Der umgekehrte Fall einer Seuchenentstehung durch Wiederaufforstung von Industrie- und Landwirtschaftsflächen bietet die Geschichte der Lyme-Krankheit. Es handelt sich dabei in erster Linie um eine Tierkrankheit, die nur beiläufig als Infektion beim Menschen auftritt. Dennoch zählt die erst im letzten Jahrzehnt neu entdeckte Seuche mit zu den häufigsten Infektionskrankheiten in den Vereinigten Staaten. Auch in Europa nimmt die Zahl der Infizierten ständig zu. Die Lyme-Krankheit wird von Zecken übertragen. Anfangs tritt häufig an der Bißstelle ein flüchtiger Ausschlag auf. Es folgen grippeähnliche Beschwerden. Erst nach einigen Wochen kommt es dann bei 70 Prozent der unbehandelten Patienten zur Invasion der Bakterien in Organen wie Herz, Gehirn, Gelenke und Nerven. Die Krankheit ist zwar nicht tödlich, führt aber durch chronische Gelenksentzündungen und Gehirnschäden zu dauerhaften Behinderungen. Die Therapie mit Antibiotika hat nur begrenzt Erfolg. Sie kann die chronischen Beschwerden vieler Patienten nicht beseitigen. An einem Impfstoff wird noch fieberhaft gearbeitet. Ihren Namen verdankt die Seuche dem Ort des ersten massenhaften Auftretens: der Gemeinde Lyme im US-Bundesstaat Connecticut. Dort wurde 1975 erstmals der Zusammenhang zwischen Zeckenbiß und den typischen Gelenksentzündungen bei Kindern erkannt. Der Erreger der Lyme-Krankheit, das Bakterium Borrelia burgdorferi, war seit langem bekannt als ein Parasit, der seinen Lebenszyklus zwischen Zecken und Rotwild teilt. Im Zuge der Industrialisierung und damit verbundener Waldrodungen im 18. und 19. Jahrhundert war der Bestand an Rotwild in den USA und mit ihm die Zecken nahezu ausgerottet. Nur ein paar Inseln blieben verschont, unter anderem Long Island bei New York. Von hier aus, das ergaben Untersuchungen von Alan G. Barbour und Durland Fish (Science, Juni 1993), erfolgte die jüngste Invasion von Wild, Zecken und Bakterien in die neu aufgeforsteten Waldgebiete Neuenglands. Das Küstenstädtchen Lyme ist die der Nordspitze von Long Island nächstgelegene Festlandgemeinde. Mittels eines gentechnischen Verfahrens, der Polymerase-Kettenreaktion, hatte man nachträglich herausgefunden, daß im Museum von Long Island aufbewahrte Blutproben aus den fünfziger Jahren schon Borrelia burgdorferi enthielten. So konnte man auch jene Regionen, in denen Lyme-Krankheiten drohen, ermitteln. Es sind in erster Linie vorstädtische Wohnbezirke mit benachbarten Wild- und Waldzonen.

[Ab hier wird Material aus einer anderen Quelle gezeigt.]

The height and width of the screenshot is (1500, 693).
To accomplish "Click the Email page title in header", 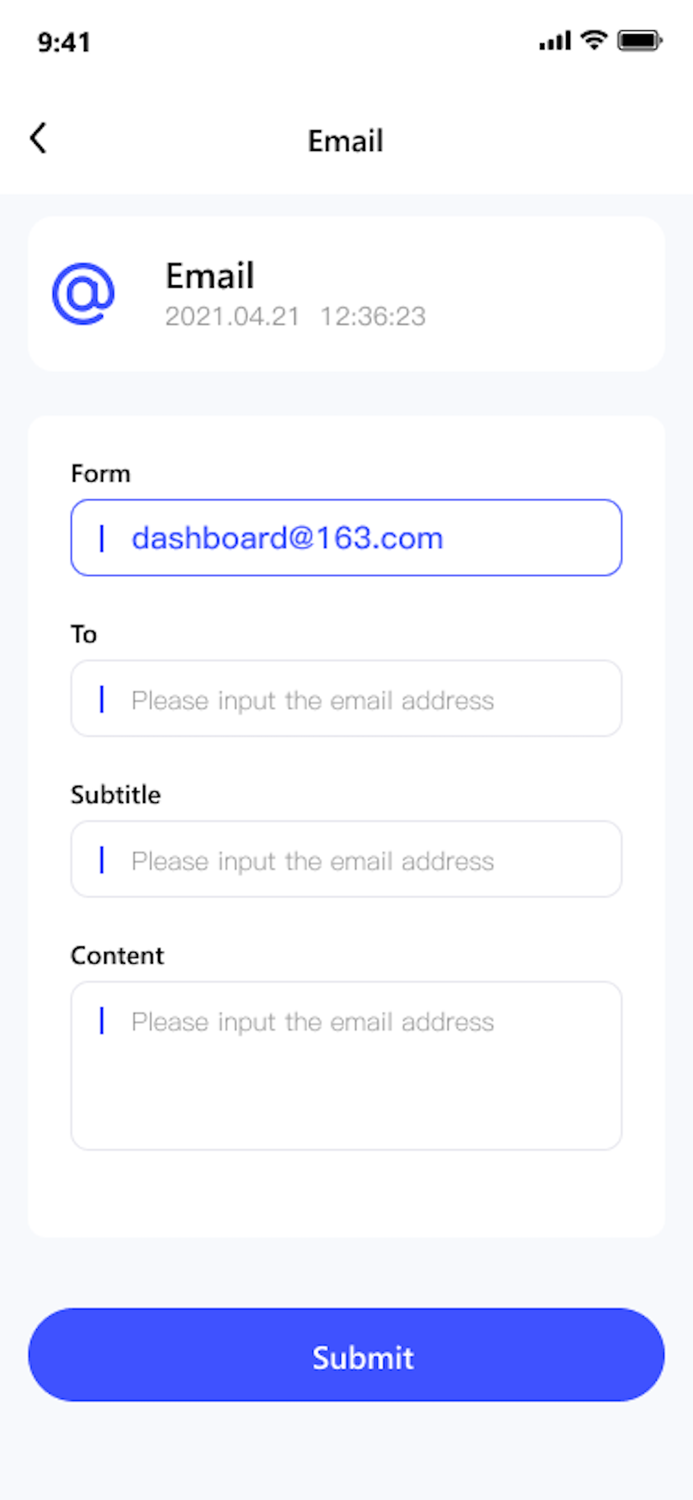I will tap(345, 141).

Die Abwehr dieser neuen Seuchen kann nach Lage der Dinge nicht in erster Linie den Medizinern überlassen werden. Vielmehr bedarf es interdisziplinären Sachverstandes, um vertretbare Kompromisse zwischen wünschenswerter Rückgewinnung von naturnaher Umwelt und den damit verbundenen Gesundheitsrisiken zu finden.